── Given text

= Strategic urban planning =

Strategic Urban Planning (SUP) is a methodical approach aimed at shaping the future of urban areas. It involves setting clear objectives, coordinating public and private efforts, and adapting to new circumstances to enhance the living conditions of the affected citizens. SUP is not a new concept; it has been applied to various aspects of human activity, with notable figures such as Sun Tzu, Arthur Thomson, and Henry Mintzberg contributing to its development.

Fifteen years of practice proved to be enough time for the technique to spread and for the first “Meeting of American and European cities for the Exchange of Experiences in Strategic Planning” to be organized. Institutions sponsoring the meeting, held in Barcelona in 1993, included the Inter-American Development Bank, the European Community Commission and the Iberoamerican Cooperation Institute. The cities of Amsterdam, Lisbon, Lille, Barcelona, Toronto and Santiago de Chile participated, among others.

At that meeting it was demonstrated, along with other relevant aspects, that if cooperative processes are used in large cities in order to carry out strategic planning processes, and if a reasonable degree of comprehension is reached between the administration, businesses and an ample representation of social agents, organizational synergies will develop that will eventually improve resource management and citizens’ quality of life.

== History==
Strategic Urban Planning processes (SUP), also known as Urban Renewal Projects, began to appear at the end of the 20th century. The city of San Francisco (U.S.A.) carried out its process between 1982 and 1984. The main motivation behind starting strategic urban planning processes was the attempt to adequately react to problematic situations (mainly economic crisis or standstill). At the beginning of the 21st century, this kind of organization is not reactive but proactive. In the case of Spain, crisis situations are not the main causes of these processes, rather they are motivated by the search for an improved level of public-private cooperation, the wish to coordinate activity, continued improvements, the wish to launch revitalization processes and even to follow others . The initial determination needed to launch this type of processes varies by region; in Spain, most processes are fronted by public entities, approximately 50%, while a significant percentage has mixed public-private leadership.

== Description of SUP processes==
An SUP process, according to Borja and Castells is:

The definition of a city project that unifies diagnoses, specifies public and private actions and establishes a coherent mobilization framework for the cooperation of urban social actors. A participative process is a priority when defining contents, as this process will be the basis for the viability of the objectives and actions proposed. The result of the Strategic plan should not necessarily be the creation of regulations or a government program (although its adoption by the State and Local Government should mean the instigation of regulations, investment, administrative measures, policy initiatives, etc) but rather a policy contract between public institutions and civil society. For this reason, the process following the approval of the plan and the monitoring and implementation of measures or actions is just as or more important than the process of elaboration and consensual approval.

────

- **Work to be completed**:
Can you copy the strategic urban planning text word for word from "Strategic Urban Planning (SUP)" to "to its development."?

── Given data

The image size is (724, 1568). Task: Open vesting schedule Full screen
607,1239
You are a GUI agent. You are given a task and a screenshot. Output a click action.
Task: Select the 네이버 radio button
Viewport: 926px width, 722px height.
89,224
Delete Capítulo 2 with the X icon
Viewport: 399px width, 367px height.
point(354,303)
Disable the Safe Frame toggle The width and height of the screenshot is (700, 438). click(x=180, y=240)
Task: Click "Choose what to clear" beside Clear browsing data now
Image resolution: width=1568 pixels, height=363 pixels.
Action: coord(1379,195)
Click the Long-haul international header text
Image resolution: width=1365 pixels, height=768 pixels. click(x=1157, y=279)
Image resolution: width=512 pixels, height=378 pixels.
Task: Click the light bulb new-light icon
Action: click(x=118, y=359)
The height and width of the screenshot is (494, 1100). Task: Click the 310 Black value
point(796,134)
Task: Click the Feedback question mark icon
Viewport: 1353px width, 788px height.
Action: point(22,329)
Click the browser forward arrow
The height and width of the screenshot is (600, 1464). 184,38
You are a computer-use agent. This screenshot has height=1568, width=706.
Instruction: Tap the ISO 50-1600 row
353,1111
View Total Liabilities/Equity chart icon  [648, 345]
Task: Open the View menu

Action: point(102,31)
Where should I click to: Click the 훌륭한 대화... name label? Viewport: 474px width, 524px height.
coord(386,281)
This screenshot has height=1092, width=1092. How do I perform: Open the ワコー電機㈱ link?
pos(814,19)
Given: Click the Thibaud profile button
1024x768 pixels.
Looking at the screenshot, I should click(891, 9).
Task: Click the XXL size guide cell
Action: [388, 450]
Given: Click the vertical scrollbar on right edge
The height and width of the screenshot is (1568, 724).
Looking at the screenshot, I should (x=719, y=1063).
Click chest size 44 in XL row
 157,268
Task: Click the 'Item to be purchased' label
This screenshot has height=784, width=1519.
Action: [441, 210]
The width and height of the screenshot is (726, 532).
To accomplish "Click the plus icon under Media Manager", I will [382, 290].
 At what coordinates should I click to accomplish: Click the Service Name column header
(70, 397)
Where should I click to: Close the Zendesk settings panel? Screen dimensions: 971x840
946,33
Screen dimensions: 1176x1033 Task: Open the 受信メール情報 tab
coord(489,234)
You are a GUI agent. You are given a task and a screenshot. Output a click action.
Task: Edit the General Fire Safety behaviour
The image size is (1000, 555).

────

- **Written answer**:
Strategic Urban Planning (SUP) is a methodical approach aimed at shaping the future of urban areas. It involves setting clear objectives, coordinating public and private efforts, and adapting to new circumstances to enhance the living conditions of the affected citizens. SUP is not a new concept; it has been applied to various aspects of human activity, with notable figures such as Sun Tzu, Arthur Thomson, and Henry Mintzberg contributing to its development.